The artistic canvas has traditionally been seen as a stationary object—a two-dimensional display fixed firmly in place, be it in a museum, a private home, or painted onto the side of a building. There is, however, an exception; a time when a canvas becomes profoundly mobile, and can travel across the country, to be seen by all. And that, most likely, is the longstanding appeal of train art. 

Writing on the rails is as old as riding them. The earliest railway workers used chalk to mark schedules, weights, and other pieces of useful information. Needless to say, now and then, a worker would get creative. Train art first became prominent, however, during the Great Depression, when itinerant Americans looking for work—commonly known as hobos—used trains as a free source of transportation. Hobo markings included useful tidbits of information, written in a symbolic freehand. Where to eat, if the security guards were dangerous, if the locals were generous—things that were helpful to a traveling worker during the grinding years of the 1930s.

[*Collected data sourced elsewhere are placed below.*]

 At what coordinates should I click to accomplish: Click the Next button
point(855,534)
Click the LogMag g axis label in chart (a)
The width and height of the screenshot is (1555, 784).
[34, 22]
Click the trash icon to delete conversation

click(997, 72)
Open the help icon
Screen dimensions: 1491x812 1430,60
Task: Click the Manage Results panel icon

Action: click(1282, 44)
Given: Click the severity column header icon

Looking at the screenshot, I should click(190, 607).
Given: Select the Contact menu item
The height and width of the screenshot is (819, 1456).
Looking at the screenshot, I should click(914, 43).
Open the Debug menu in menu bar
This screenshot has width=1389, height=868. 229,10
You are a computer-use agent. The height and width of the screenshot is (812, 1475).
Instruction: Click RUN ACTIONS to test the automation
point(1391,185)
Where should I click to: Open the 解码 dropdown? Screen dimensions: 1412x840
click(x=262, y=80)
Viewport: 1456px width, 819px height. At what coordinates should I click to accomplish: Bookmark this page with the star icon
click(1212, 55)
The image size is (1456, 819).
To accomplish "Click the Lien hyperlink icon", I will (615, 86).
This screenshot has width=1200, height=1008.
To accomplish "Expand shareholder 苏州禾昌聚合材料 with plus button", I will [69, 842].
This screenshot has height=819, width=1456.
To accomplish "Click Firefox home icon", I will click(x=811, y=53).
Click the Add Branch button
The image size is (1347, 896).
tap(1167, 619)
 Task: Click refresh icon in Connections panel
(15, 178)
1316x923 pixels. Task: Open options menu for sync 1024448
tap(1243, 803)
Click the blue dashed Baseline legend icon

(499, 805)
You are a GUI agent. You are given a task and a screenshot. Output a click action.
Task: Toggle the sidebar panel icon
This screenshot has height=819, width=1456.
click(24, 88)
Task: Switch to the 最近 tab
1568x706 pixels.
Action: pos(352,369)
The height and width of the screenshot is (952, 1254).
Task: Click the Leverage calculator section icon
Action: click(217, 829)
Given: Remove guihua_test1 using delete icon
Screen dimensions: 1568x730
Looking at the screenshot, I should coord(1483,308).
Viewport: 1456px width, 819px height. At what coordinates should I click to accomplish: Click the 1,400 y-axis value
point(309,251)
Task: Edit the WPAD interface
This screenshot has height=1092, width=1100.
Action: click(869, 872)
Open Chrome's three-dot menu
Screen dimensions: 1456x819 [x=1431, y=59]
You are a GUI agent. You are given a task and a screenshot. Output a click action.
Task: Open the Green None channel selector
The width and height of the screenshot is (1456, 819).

In the 1970s, the traditional railway script of the American hobo received an urban reinvention in the form of train graffiti. The utilitarian markings of the previous decades were replaced by a bold, decidedly artistic form of communication, as young artists in major cities across America declared their identity through colorful tags and stencils. The image of a motley-colored subway train resplendent in graffiti became a symbol of New York City in the ‘70s and ‘80s, and a larger expression of Hip Hop culture in general.

Today, security measures have made tagging subway trains more difficult, but the practice of train art continues nevertheless. Boxcars transporting grain through the heartland still boast brash and stylized signatures, and commuter trains still may carry a message posted in vibrant spray-paint, even if they are prone to being washed and recoated. But as long as the rails keep a-rolling, and artists keep searching for a medium that moves, it is likely that this uniquely American art form will continue.